A Sheet of conductor of thickness t and parallel faces of cross-sectional area >=A is inserted between the plates of the capacitor of a parallel plate conductor. Show that the capacitance increased by ΔC= ε0tA/d(d-t)

Homework Equations


σ,ε0,Δ

The Attempt at a Solution


Denote Co be the initial capacitance, C' be the final capacitance.
Formula used: C=Q/V E=σ/ε0
First,Co Q/Vo, Vo=- ∫E.ds (range from 0->d) , thus the result is -σd/ε0 , Co=-Qε0/σd
Similarly, Q/V' V= - ∫E.ds (range from 0->d-t) , thus the result is -σ(d-t)/ε0 , C'=-Qε0/σ(d-t)
By answer of the two equation ΔC= C'-Co=-Qε0/σ[1/(d-t)-1/d]=-Qε0t/σd(d-t)

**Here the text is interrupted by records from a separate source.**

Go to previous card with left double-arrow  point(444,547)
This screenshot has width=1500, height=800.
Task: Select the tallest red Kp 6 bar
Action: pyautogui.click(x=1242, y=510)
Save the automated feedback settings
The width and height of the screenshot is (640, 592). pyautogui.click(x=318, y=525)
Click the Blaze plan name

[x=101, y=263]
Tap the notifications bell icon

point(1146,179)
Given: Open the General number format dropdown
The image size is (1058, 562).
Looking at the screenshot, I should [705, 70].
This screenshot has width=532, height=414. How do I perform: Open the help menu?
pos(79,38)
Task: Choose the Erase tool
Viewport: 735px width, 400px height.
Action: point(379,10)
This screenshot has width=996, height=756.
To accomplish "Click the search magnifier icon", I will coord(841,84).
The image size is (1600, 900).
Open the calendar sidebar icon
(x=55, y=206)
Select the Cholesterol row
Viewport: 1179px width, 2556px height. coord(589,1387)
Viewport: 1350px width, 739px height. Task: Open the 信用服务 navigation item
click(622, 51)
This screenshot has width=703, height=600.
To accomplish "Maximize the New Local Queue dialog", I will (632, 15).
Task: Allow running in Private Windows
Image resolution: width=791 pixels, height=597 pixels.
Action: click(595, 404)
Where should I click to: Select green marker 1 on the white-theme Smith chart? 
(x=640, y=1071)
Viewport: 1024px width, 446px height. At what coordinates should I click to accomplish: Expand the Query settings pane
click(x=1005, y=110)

after substituting Q=σA then ΔC=-Aε0t/σd(d-t)
As seen, my answer is differing from the books answer by a negative sign, can anyone tell me from which step(s) i proceed wrong, there for arrive to a wrong answer.
Secondly, would anyone offer mea physical explanation of inscribing a conductor which can increase the capacitance? ?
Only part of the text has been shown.